And up stood the man of the hour, Gilderoy Lockhart. His hair was plastered into perpetual wavyness, his eyes were cobalt blue, and his smile was bright enough to blind someone. Geez, you don't need to use an entire box of whitening strips in one go. He looked like he had tried to make himself into a copy of Simon from Ravenclaw and had only half succeeded. Lockhart winked at the Gryffindor table and all the girls there passed out. As much as Harry was loathe to say it, his own house wasn't much better. The only house which seemed to have completely escaped his 'charm' was Slytherin, but the Slytherins were a rather emotionless bunch.

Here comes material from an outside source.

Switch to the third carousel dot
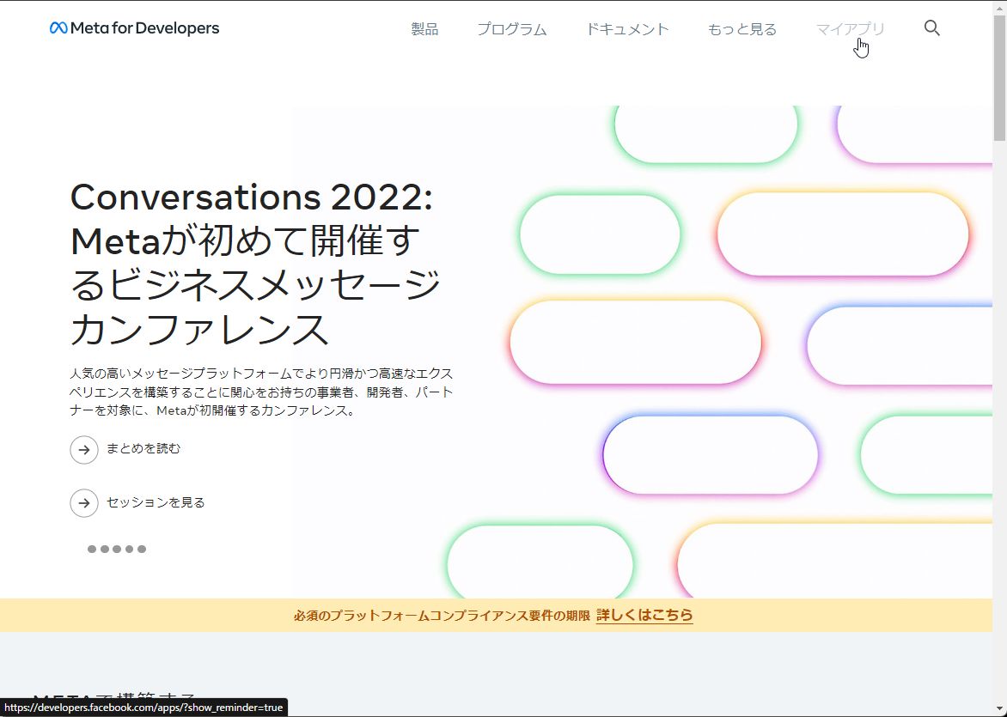coord(117,550)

Speaking of Slytherin, Harry started looking for Daphne. A flash of her platinum blonde hair as she turned to talk to a friend, the beautiful icy blue of her eyes. Daphne Greengrass was the one girl on the planet that Harry wouldn't mind dating. She was gorgeous, she was polite, she was smart, and her witty compliments that she used to get to the top of the social ladder could be easily used to cut rather than to entice. As soon as Daphne had become the undisputed queen of Slytherin, her respectfulness towards her housemates ended if they didn't show the same to her. As it was plain to see, Daphne was a person who believed strongly in 'Treat others how you with to be treated', and would make no hesitations to publicly humiliate you if you even tried to do the same to her.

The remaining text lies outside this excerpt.